Real-world effectiveness and safety of glecaprevir/pibrentasvir therapy in patients with chronic hepatitis C virus infection in Switzerland

Publication

Real-world effectiveness and safety of glecaprevir/pibrentasvir therapy in patients with chronic hepatitis C virus infection in Switzerland

Journal Paper/Review - Jan 19, 2021

Mullhaupt Beat, Semela David, Ruckstuhl Lisa, Magenta Lorenzo, Clerc Olivier, Torgler Ralph, Negro Francesco, Semmo Nasser

Citation

Mullhaupt B, Semela D, Ruckstuhl L, Magenta L, Clerc O, Torgler R, Negro F, Semmo N. Real-world effectiveness and safety of glecaprevir/pibrentasvir therapy in patients with chronic hepatitis C virus infection in Switzerland.

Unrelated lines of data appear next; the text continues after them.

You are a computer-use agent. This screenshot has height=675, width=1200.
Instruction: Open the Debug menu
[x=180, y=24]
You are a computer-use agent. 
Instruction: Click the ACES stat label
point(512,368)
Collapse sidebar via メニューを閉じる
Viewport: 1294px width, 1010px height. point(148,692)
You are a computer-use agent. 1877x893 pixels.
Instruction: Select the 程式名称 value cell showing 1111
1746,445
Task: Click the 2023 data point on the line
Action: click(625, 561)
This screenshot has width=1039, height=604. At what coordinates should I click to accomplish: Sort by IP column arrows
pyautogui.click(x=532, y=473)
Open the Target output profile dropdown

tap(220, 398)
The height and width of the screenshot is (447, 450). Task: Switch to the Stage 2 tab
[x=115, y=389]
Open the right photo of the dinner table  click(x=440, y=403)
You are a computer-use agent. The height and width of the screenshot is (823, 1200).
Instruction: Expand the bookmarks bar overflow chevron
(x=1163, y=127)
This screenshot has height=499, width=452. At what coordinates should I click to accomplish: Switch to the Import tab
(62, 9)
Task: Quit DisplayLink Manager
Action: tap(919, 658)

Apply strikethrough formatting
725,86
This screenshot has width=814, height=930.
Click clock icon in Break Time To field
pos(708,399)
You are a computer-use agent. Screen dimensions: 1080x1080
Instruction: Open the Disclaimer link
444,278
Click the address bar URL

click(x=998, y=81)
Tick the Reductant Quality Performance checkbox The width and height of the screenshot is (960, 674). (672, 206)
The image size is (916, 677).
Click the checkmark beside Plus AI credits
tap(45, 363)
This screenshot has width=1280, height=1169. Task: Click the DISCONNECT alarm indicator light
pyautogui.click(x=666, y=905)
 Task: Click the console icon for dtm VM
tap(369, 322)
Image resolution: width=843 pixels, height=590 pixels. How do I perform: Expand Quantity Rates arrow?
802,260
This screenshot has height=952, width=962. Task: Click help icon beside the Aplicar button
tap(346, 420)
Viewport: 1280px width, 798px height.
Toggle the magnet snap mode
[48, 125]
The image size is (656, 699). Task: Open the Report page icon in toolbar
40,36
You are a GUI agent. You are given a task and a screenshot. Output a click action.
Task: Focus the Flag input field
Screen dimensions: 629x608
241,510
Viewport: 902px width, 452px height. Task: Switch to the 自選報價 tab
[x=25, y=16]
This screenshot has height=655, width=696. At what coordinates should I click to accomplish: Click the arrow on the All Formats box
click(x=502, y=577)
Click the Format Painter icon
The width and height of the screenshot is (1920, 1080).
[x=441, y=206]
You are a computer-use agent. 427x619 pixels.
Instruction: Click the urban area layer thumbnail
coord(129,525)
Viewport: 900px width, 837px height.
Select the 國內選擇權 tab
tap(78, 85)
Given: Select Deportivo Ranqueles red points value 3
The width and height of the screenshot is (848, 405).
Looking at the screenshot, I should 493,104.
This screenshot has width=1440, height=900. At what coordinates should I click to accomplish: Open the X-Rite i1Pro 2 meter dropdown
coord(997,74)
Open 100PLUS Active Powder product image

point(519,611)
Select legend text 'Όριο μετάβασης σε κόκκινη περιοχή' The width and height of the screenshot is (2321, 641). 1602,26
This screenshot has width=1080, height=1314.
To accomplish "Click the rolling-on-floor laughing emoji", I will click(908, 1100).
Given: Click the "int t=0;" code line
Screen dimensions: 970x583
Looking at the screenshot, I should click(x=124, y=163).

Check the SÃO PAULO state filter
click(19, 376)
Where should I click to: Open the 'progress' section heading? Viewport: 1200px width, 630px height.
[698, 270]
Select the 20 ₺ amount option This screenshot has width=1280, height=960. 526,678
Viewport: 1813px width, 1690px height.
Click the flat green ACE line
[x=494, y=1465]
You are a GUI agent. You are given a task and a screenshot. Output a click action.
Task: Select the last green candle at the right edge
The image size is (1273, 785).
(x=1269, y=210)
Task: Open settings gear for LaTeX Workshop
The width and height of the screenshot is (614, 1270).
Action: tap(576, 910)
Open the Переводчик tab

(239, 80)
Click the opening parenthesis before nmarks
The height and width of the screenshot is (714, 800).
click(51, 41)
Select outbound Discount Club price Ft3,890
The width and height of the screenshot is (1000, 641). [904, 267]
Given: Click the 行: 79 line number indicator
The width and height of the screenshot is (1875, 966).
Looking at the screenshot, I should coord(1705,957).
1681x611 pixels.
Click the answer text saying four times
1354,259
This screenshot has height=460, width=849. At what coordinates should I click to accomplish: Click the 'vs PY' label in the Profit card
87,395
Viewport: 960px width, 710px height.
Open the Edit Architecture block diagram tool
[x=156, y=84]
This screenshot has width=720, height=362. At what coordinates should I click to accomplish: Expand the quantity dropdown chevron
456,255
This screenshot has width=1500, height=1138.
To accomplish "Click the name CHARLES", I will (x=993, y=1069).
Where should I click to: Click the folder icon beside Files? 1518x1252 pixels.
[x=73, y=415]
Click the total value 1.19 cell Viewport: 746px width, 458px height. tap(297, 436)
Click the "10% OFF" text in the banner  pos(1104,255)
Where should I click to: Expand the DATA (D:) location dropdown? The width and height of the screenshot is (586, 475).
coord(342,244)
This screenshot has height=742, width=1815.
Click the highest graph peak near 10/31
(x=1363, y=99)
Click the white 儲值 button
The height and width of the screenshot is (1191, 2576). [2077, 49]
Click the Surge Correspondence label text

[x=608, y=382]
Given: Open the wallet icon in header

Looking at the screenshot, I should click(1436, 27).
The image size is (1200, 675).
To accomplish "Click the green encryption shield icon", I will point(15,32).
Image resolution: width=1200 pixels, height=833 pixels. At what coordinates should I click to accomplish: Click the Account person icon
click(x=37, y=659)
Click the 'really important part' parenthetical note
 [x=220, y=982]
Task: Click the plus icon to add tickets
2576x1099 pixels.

Swiss Med Wkly 2021; 151:w20399.

Type

Journal Paper/Review (English)

Journal

Swiss Med Wkly 2021; 151

Publication Date

Jan 19, 2021

Issn Electronic

1424-3997

Pages

w20399

Brief description/objective

AIM OF THE STUDY
In the era of pangenotypic treatment regimens against hepatitis C virus (HCV) infection, data from postmarketing observational studies are crucial to better understand the treatment patterns used in specific countries and treatment outcomes under real-life conditions. We report data from Switzerland from an ongoing, multinational postmarketing observational study on the pangenotypic treatment regimen of glecaprevir (GLE; NS3/4A protease inhibitor) and pibrentasvir (PIB; NS5A inhibitor), coformulated as GLE/PIB.

METHODS
Adults infected with chronic HCV genotypes 1–6 were eligible to participate in the postmarketing observational study if they started GLE/PIB at the treating physician’s discretion. The primary objective was to evaluate the effectiveness of GLE/PIB based on sustained virological response 12 weeks after completion of treatment (SVR12); secondary outcomes included patient-reported outcomes (Fatigue Severity Scale, Work Productivity and Activity Impairment Questionnaire, Pictorial Representation of Illness and Self Measure tool) and safety data.

RESULTS
In Switzerland, 109 patients were enrolled, and 107 patients received ≥1 dose GLE/PIB (94.4% non-cirrhotic; 43.9%/14.0%/29.0%/13.1% GT1/GT2/GT3/GT4; 89.7% treatment-naïve; 91.6% assigned to an 8-week GLE/PIB regimen). Overall, 95 of 98 patients with sufficient follow-up data (96.9%) achieved SVR12 (95% confidence interval [CI] 91.4% to 99.0%), and 91.6% in the safety population (including six non-virological failures). The three treatment failures were due to relapse. All three failures were GT3, without cirrhosis and treatment naïve. Patient-reported outcomes improved as well. GLE/PIB was well tolerated with no serious adverse events and no adverse events leading to discontinuation or interruption of GLE/PIB treatment.

CONCLUSION
These real-world effectiveness and safety data of GLE/PIB in patients from Switzerland were consistent with those seen in the multinational registration trials. (Trial registration number: Clinicaltrials.gov: NCT03303599.).